2021 was a climate change nightmare — and the worst may be yet to come

2021 was a climate change nightmare — and the worst may be yet to come
Frontpage news and politics

In late December — a time when Colorado residents typically keep their snow shovels nearby — a fast- moving wildfire in Boulder County, Colorado destroyed hundreds of homes and forced around 30,000 people to evacuate. This wildfire serves as yet another sobering reminder of the dangers of climate change. From wildfires in the western U.S. to tornadoes in Kentucky to record flooding in New York City and Philadelphia, 2021 will go down in history as a climate change nightmare.

Climate change deniers, forever contemptuous of science, will point out that hurricanes, floods, droughts, wildfires and tornados existed long before the 21st Century — which is true but fails to see the big picture. Yes, people were coping with hurricanes and droughts 500 years ago, but climate change, according to top scientists, is making them more common and more intense.

One of the effects of climate change is that some places will receive way too much rain while other places don’t have nearly enough of it. In 2021, California suffered one wildfire after another, while other parts of the U.S. had much more rain than they could handle. After Hurricane Ida pounded Louisiana in late August, its remnants made their way north — and the Northeastern Corridor suffered a variety of severe weather in early September, from tornados in New Jersey to major flooding in New York City and Philadelphia. Major streets in Queens, Brooklyn and Philly’s downtown area, Center City, resembled rivers, and the NYC subway had to be shut down. The Philly suburbs experienced both flooding and tornado warnings.
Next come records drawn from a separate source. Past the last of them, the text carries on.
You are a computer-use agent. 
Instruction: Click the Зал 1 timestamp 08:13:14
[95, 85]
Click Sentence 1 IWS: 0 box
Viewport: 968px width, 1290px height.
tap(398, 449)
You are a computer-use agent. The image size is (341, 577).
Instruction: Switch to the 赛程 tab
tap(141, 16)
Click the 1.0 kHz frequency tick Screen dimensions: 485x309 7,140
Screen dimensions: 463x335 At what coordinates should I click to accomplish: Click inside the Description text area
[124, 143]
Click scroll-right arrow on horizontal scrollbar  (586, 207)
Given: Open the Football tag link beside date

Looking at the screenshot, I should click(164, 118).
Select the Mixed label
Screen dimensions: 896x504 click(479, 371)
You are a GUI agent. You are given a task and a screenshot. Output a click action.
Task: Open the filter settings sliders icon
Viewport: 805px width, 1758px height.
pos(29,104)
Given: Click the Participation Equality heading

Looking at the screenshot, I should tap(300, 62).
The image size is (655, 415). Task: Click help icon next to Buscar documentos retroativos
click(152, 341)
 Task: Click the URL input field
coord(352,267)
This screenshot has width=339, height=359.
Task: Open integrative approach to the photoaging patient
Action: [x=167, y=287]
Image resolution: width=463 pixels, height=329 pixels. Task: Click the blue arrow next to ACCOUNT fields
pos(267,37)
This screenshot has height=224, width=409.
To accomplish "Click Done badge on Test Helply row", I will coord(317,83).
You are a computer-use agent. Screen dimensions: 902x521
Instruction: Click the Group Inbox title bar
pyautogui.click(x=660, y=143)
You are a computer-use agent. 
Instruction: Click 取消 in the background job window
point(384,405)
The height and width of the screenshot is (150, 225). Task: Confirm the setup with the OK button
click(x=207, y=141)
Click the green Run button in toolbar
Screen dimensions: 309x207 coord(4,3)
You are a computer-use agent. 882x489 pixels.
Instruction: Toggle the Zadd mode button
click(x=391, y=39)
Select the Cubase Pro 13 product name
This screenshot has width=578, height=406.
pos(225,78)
In a highly informative article published by the Atlantic on December 27, journalist Kendra Pierre-Louis — known for her reporting on climate change — stresses that flooding is unavoidable when too much rain falls much too quickly.

“This was a year of too much rain,” Pierre-Louis explains. “It rained too much in the Northeast. It rained too much in the Pacific Northwest, where, after a hazy summer of record wildfires, record rainfall temporarily rendered Vancouver impassable by road or rail. On the Gulf Coast and in the mid-Atlantic, the wettest days keep getting wetter. This is one of climate change’s twisted bits of logic: Where it was dry, it was too dry. But where it was wet, it was way too wet.”

Pierre-Louis nailed it perfectly. 2021 was, as she pointed out, a “year of too much rain.” But it was also a year of too much dryness in places. For areas that have been ravaged by wildfires in recent years — from California and Colorado to Australia — severe dryness was the problem. When, on the other hand, the Vine Street Expressway in the heart of Philadelphia looked like a river, the problem was way too much rain in a short amount of time.

“In New York City, nearly 15 years after the mayor’s office began announcing bold strategies for climate mitigation and adaptation, the rain made a mockery of those plans,” Pierre-Louis notes. “In July, 1.5 inches of rain fell in an hour, drowning streets and flooding social media with discordant images of people wading through inundated subway entrances to reach trains that were somehow still running. In September, the remnants of Hurricane Ida, which began its life as a tropical wave across the eastern Caribbean Sea, dropped more than six inches of rain on New York City in a few hours. Roughly half of that rainfall — 3.15 inches — fell within the first hour.”

Art DeGaetano, who specializes in atmospheric science at Cornell University, told The Atlantic, “When that two inches come in an hour as opposed to a day, there’s just no way for that water to seep into the soil to be absorbed into the landscape.”

Pierre-Louis notes that the remnants of Hurricane Ida killed more people in the Northeast than in Louisiana, where it made landfall. And according to Pierre-Louis, the “too-much-rain” kind of flooding has “has become a recurring problem” thanks to climate change.

DeGaetano told The Atlantic, “Instead of getting 100 events where it rains a half an inch, the extreme example would be you get ten events that rain five inches. In the end, you have the same amount of water, but it comes in a very different way.”

In New York City, according to Pierre-Louis, “The rate at which the city is adapting to these threats is lagging behind the speed at which rain is drowning it…. After Ida, New York Mayor Bill de Blasio blamed the storm’s impact on poor weather forecasting and said the city would hire a private weather service for a second opinion. But the National Weather Service forecast was accurate, and warned that the region would receive as much as eight inches of rain. The problem wasn’t the forecast, but that the city failed to grasp the consequences of the warning, and that it rained too much too quickly — and that no one had a plan for dealing with that.”

Residents of Boulder County, Colorado, on the other hand, would have welcomed rain when their homes were burning to the ground in late December. But as Pierre-Louis astutely points out, climate change is creating extremes. When places with arid climates are burning, places with more humidity are drowning.

2021, time and time again, showed how great a threat climate change is. And the worst may be yet to come.